Careers clinic: Self promotion
The CV that has suited your current employers might need some rejigging before you send it elsewhere. Caroline Tolond shows you how
A The careers team at the RSC provide feedback on CVs every week and recently we've seen a lot written by people who have worked for the same company for a considerable period of time. Many of these CVs undersold the experience that these individuals had, and further exploration revealed they were often based on old internal CVs. The problem with this is that internal CVs often contain company terminology and assumptions about experiences. When these CVs are then tweaked for an external position often experiences are not clarified or expanded on and the presentation is not adapted - the same language and focus that you might include on an internal CV is not always what is needed for another employer.
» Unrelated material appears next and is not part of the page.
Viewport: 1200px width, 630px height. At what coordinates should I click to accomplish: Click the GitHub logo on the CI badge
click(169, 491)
So how do you take an internal CV and refocus it to an external market? Well, start by stepping away from the CV and sitting down with a blank piece of paper. I make this suggestion as sometimes it is the very structure of a CV that can limit what you include as it's easy to get bogged down trying to fit information into a certain space on the page.
On this blank piece of paper think about what you want your CV to say about you. Bear in mind that your most recent role or two (covering the last five to six years) is likely to contain the experiences that will get you your next job, so focus on what the key points from these periods are. Condense them down to three or four unique selling points, which should be the things that will make you stand out in the job market. Next to these, note examples that support these points, include facts and figures, such as the size and scale of projects, teams and budgets. Structure these so that they explain the context of each experience, what actions you took and, finally, what results you achieved. This approach is helpful to analyse your experiences methodically in both CVs and interviews.
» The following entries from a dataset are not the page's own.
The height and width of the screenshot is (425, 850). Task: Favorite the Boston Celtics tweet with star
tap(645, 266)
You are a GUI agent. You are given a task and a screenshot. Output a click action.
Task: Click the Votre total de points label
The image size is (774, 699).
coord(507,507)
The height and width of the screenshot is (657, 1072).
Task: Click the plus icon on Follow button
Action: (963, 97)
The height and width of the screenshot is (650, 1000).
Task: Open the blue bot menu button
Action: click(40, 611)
The final sentence of your question suggests that you feel constrained about what you can include in your CV due to the confidential nature of your work. When considering what evidence to include think what is confidential about your work - it's likely that it's about detail, such as technical information about a product or particular research areas, rather than bigger picture aspects. You should be able to give examples of the way you manage your day-to-day work and projects, problem solving skills, along with technical skills and experience of particular bits of equipment (if relevant) without the detail of the work and so maintain the confidentiality.
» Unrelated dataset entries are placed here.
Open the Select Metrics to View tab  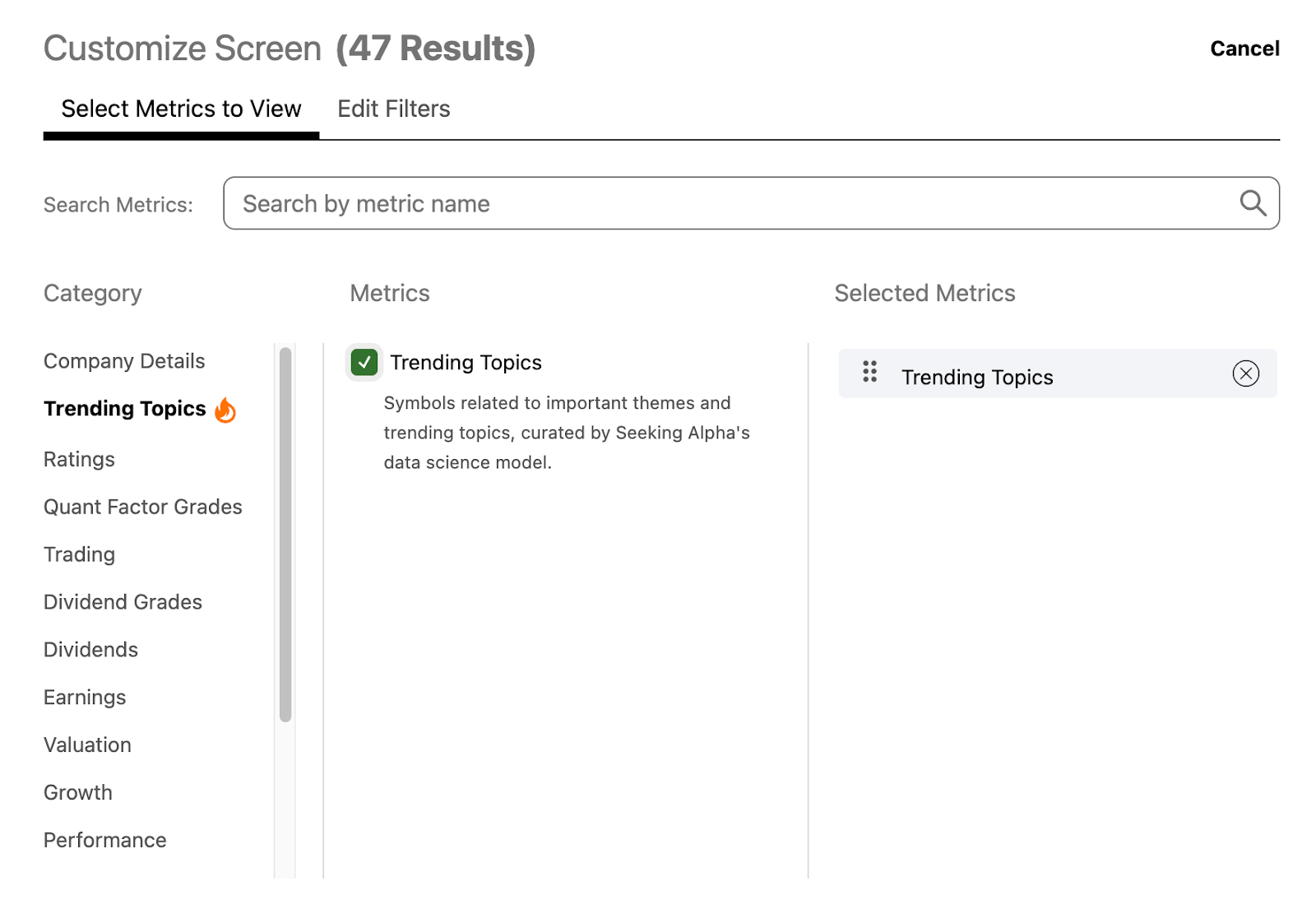click(181, 109)
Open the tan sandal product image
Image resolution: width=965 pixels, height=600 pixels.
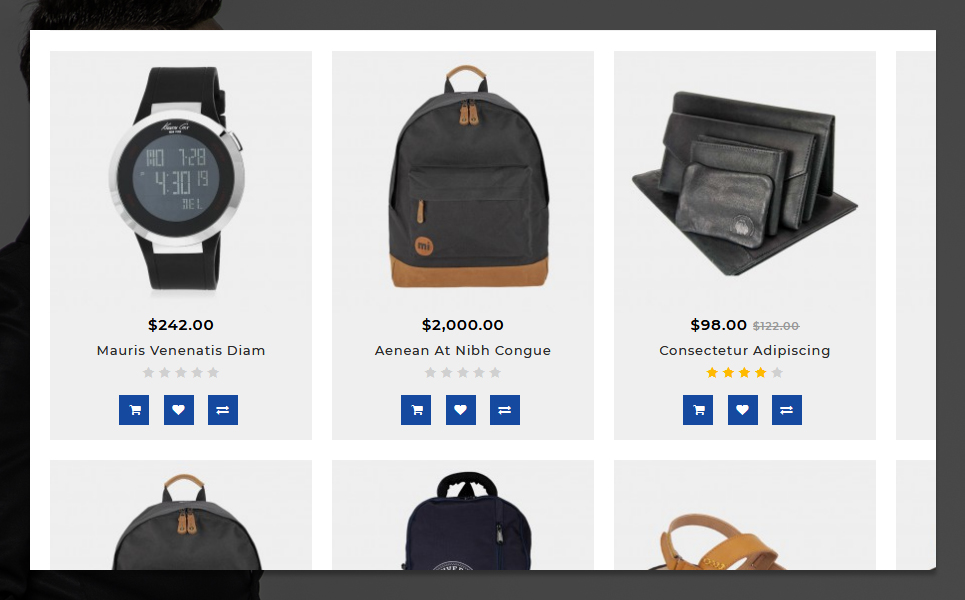tap(716, 542)
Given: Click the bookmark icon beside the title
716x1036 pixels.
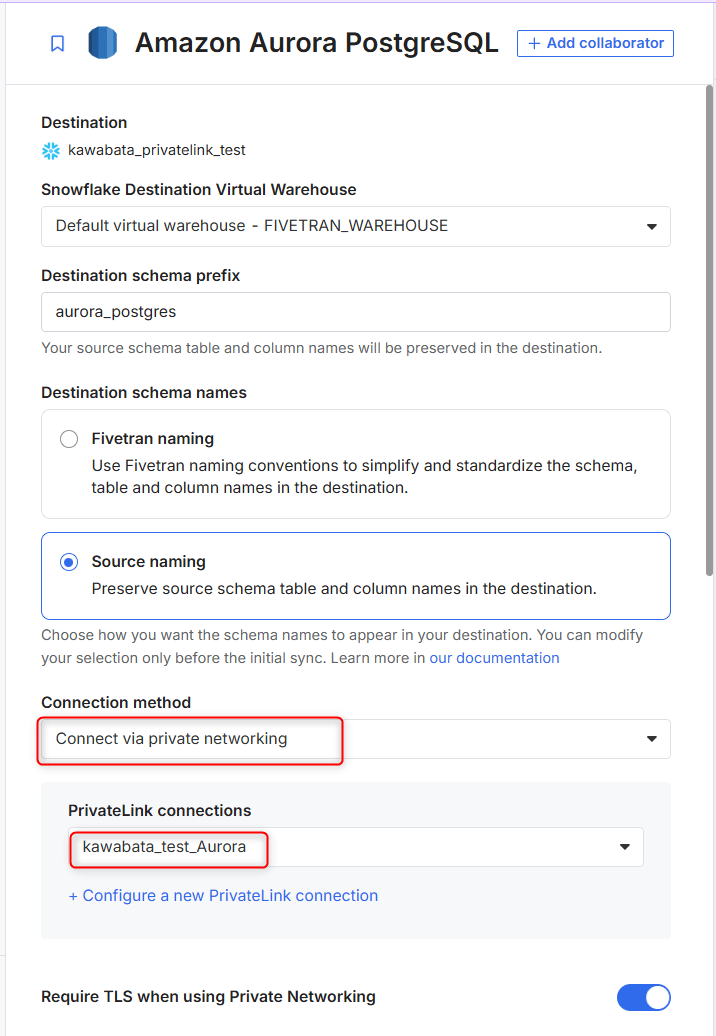Looking at the screenshot, I should click(x=57, y=44).
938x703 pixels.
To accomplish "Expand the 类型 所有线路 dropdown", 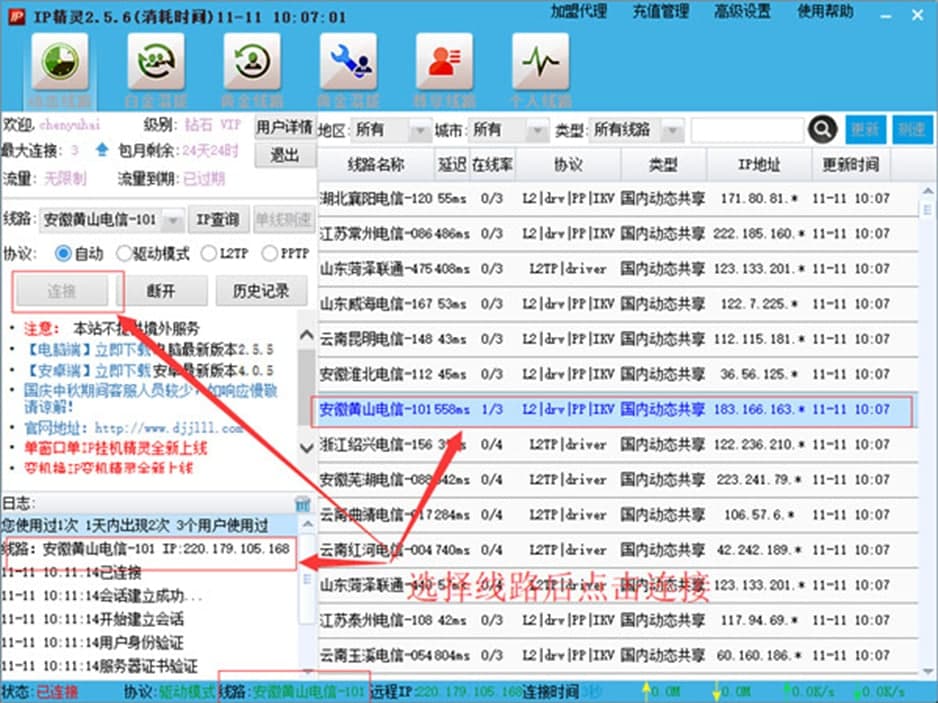I will click(x=671, y=129).
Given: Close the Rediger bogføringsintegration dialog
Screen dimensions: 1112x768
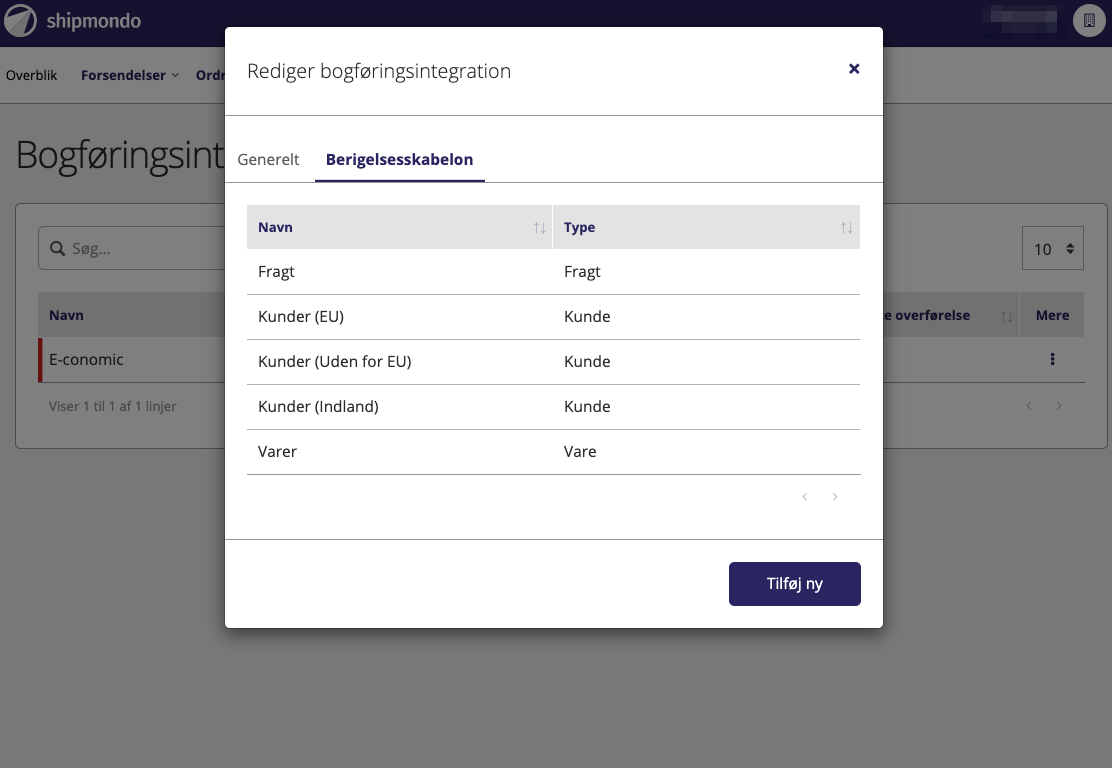Looking at the screenshot, I should (854, 69).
At this point it can be helpful to go back to your internal CV. When you look at it now do your unique selling points come across? If you are working at a high level or on a particular project that would be of interest to a new employer is this clear? If it isn't, decide whether it's possible make the changes to your old CV or if a complete redraft is going to be a better option.
As I mentioned earlier, terminology can also be a stumbling block. Review the language and any acronyms you have used within your CV. Ask yourself if they would be understood outside your current organisation. If you are not sure then replace them.
Finally, one question we often ask the owner of the CV is, do they like it? On the surface it sounds an odd question to ask - why should you like a summary of your career history? However, your CV may be all a recruiter knows about you, so it's important you're happy with the way it's presented and its content. Take the time to get it as good as it can be and seek feedback from others about it. You should be able to create a polished CV which you can tailor to individual vacancies should you need to.
What is an internal CV?
If you've ever created a CV for use within your company, such as applying for a new job or going for a promotion, then this would be your internal CV. Often they are written in a more functional style and can include things that would be less important externally, such as company awards, particular training courses or using project titles that would only be known in the company.